WOW just take the knife a way send the STUDENT home and talk to the parents. Giving the STUDENT a record at such a young age especially in Walnut Creek is not a smart choice. LOL An area with a low drug rate you'd think paranoia wouldn't run like wild fire. I know some maybe bored so become a BIG BROTHER or SISTER and shape the future : )

Anonymous said...

So, we really don't know the extent of the situation. We don't know the type of knife or if the student had any other issues besides the knife.

A knife, even a small one, can case damage to another child. Plenty of nerves, tendons, etc. are pretty near the skin's surface.

Was it last year that an Acalanes' boy brought a modified Co2 cylinder to school. The bomb squad had to be called out to disarm to detonate it (or whatever it's called). There were parents out defending the boy who 'forgot it was in his backpack.'

Honestly, I don't have a problem with a zero tolerance policy. I don't see why there are so many people who find that they are unable to follow the rules.

Anonymous said...

Anon 5:26,

Speaking as a former teacher, I do have a problem.

Zero Tolerance equates to me with Intolerance. I am so tired of hearing lazy bureaucracy couched in this lazy term.

In the real world, we need to think before applying action.

I challenge others to defend the lazy no-tolerance governance. As a student teacher and then high school teacher in another state, I took away bottles of acid and knives from what were basically good kids overreacting over thirty years ago.

They lived and did well. People, can't we all get along?

Anonymous said...

So, the days of bringing your .22 rifle to school, leaving it in the principle's office, and picking it up after school to go shooting in the hills are over?
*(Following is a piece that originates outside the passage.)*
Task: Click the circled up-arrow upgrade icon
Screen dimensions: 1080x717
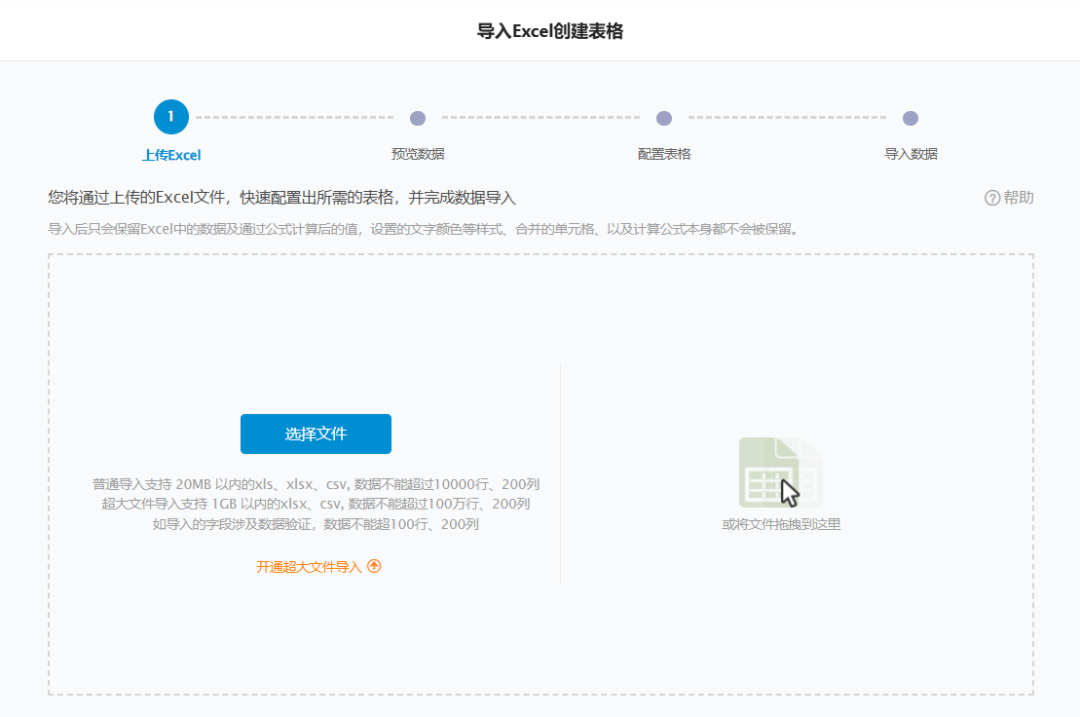Action: (x=374, y=566)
This is what we did as kids in Los Angeles County schools.

How things have changed in uhem, err, okay, almost 40 years.

Anonymous said...

9:01,

So will you suggest a committee that determines how long your child's knife may be before it's removed from his custody? How do you determine what weapon is safe and what is not? Do you base your decision on whether the child is responsible? Allow some kids to carry and some not?

What if you didn't know that the Acalanes' boy's Co2 cylinder could explode and kill or maim the boy or his classmates, and you decided he could leave it in his backpack, and it caused injury or kill another child?

The problem with independent decision-making is that some administrators will make mistakes or the wrong decision. This means that children can be in jeopardy and the school district will probably be liable.

"A teenage boy was allegedly stabbed with a penknife at a church school following apparent playground argument about football, it was revealed today." June 2009

Even small weapons can cause intentional and unintentional injuries. Zero tolerance helps the administration keep all children safe.